3. Find jobs to apply for that fit your skill-set and interests, rather than trying to fit skills and yourself to the wrong kind of job for you.
If you don't have an idea of what jobs your skills and aptitude fit, prepare your mind to learn what you are more qualified to do. Instead of searching for job openings, and then trying to see how you can tweak the way you present their own skills and experiences to fit the job description, try something that fits you. Instead of the usual top-down approach, start from the bottom up. Build your base of skills and abilities, and narrow them to the jobs that work better for you.
Make a list of all of your skills, determine which kinds of businesses and industries need them most (ask around for advice if you need to) and find businesses that will benefit from having you and your skills around.
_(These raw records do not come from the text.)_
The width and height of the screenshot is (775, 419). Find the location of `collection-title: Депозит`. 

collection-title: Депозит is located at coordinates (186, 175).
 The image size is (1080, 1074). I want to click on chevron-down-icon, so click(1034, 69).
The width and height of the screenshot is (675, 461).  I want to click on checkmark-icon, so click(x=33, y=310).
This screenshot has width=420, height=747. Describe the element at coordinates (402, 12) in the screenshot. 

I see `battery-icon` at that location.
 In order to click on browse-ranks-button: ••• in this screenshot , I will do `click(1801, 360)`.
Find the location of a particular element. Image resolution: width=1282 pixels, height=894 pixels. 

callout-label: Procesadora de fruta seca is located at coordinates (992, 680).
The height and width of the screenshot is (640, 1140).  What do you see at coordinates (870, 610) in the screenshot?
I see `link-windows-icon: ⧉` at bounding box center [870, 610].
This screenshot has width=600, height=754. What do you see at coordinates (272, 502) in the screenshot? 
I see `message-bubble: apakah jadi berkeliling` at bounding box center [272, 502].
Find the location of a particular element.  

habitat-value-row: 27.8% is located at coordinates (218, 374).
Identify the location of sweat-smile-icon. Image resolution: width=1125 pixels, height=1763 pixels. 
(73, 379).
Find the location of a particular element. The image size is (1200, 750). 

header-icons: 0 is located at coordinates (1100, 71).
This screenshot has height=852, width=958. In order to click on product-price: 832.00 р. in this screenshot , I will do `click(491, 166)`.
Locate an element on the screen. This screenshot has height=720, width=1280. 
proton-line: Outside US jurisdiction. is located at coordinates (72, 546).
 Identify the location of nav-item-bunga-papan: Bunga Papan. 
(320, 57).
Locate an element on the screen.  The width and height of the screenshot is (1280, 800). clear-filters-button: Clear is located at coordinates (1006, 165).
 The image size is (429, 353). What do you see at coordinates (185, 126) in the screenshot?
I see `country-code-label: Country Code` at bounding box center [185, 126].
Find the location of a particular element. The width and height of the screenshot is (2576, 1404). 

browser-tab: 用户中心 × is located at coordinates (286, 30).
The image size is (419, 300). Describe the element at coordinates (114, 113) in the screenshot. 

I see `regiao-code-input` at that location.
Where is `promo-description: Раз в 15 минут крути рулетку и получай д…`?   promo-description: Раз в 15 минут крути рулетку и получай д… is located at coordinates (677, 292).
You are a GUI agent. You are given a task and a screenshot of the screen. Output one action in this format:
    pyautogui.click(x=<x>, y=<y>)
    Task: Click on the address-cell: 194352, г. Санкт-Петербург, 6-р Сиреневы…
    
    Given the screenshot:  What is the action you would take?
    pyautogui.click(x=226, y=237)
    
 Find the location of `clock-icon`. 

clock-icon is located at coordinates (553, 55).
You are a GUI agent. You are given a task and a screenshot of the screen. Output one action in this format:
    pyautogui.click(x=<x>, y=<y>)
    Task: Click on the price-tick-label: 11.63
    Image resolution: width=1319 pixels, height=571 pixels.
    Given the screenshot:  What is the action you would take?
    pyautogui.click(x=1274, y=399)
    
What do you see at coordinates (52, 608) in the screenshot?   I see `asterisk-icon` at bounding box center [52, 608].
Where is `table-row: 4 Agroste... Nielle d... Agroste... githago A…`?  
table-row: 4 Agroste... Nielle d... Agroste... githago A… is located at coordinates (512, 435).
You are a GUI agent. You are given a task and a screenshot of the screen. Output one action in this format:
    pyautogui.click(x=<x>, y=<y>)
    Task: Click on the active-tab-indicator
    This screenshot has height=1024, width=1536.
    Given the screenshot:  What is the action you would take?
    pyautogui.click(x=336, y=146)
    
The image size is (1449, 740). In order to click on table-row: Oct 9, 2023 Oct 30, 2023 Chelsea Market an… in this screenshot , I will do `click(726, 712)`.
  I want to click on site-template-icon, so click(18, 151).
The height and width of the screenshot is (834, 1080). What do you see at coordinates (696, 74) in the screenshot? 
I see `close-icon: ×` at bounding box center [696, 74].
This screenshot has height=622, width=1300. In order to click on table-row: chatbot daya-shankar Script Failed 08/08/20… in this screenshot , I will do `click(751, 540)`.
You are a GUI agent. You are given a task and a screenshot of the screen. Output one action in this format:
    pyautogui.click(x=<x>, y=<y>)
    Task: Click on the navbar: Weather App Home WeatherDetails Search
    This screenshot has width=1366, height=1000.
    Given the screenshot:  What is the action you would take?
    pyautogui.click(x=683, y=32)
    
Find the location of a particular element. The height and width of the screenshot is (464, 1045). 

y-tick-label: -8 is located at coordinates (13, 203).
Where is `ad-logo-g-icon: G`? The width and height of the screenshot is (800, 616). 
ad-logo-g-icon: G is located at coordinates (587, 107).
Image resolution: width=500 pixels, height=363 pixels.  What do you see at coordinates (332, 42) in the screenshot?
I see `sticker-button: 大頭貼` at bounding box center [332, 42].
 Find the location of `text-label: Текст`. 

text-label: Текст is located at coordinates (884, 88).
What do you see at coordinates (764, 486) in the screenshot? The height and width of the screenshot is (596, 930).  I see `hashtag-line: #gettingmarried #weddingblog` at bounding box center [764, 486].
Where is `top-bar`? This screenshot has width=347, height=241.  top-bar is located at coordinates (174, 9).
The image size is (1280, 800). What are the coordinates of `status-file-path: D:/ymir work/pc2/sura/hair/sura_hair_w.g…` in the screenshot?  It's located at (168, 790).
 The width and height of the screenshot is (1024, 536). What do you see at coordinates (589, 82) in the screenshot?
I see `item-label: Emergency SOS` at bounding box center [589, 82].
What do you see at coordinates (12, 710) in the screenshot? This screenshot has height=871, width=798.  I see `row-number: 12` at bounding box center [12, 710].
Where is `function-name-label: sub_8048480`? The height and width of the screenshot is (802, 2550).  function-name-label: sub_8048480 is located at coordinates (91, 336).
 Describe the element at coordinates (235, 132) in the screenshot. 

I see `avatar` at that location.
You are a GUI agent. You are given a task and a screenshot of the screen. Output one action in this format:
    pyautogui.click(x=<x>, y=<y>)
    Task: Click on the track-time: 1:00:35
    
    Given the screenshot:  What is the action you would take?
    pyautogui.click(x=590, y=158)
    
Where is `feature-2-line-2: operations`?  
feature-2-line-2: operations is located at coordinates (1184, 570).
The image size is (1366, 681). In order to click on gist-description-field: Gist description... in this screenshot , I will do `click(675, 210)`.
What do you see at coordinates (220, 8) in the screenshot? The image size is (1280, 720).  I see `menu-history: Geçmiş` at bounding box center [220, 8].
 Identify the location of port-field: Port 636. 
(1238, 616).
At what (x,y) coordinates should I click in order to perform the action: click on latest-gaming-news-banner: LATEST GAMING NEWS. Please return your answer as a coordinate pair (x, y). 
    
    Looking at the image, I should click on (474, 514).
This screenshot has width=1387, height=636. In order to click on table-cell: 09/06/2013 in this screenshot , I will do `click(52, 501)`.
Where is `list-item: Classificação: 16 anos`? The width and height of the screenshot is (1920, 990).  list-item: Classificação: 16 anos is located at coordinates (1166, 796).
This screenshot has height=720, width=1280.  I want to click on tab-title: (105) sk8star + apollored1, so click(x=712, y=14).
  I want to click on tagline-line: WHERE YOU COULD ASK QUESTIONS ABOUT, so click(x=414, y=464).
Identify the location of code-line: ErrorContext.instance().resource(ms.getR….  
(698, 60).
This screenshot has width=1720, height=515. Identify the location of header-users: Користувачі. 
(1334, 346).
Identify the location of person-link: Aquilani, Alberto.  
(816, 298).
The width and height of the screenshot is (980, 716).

You might find that you get more satisfaction and enjoyment out of a career that wasn't even on your radar to begin with.
Explore the nature of jobs to fit your personality and salary requirements, otherwise you'll have spent a significant amount of time to find a day job — but then you dread getting up for every morning. So be realistic about what you expect, but be open to what you find about yourself.
4. Sell the qualifications you have, and say you look forward to the honing your skills and getting trained, and growing into the rest.
Don't panic, and don't count yourself out, if you don't have 100% of the things in a job description. The job description may describe an idealized candidate, which may be a different set of qualifications than they really require.
Appear well mannered, sitting upright, yet relaxed, not frowning or grimacing, but being positive, proactive and leaning slightly forward, showing interest, and do all you may to make a good impression based on optimism and confidence.
Don't settle back in your chair or get too comfortable, but be alert, while not acting too nervous or desperate.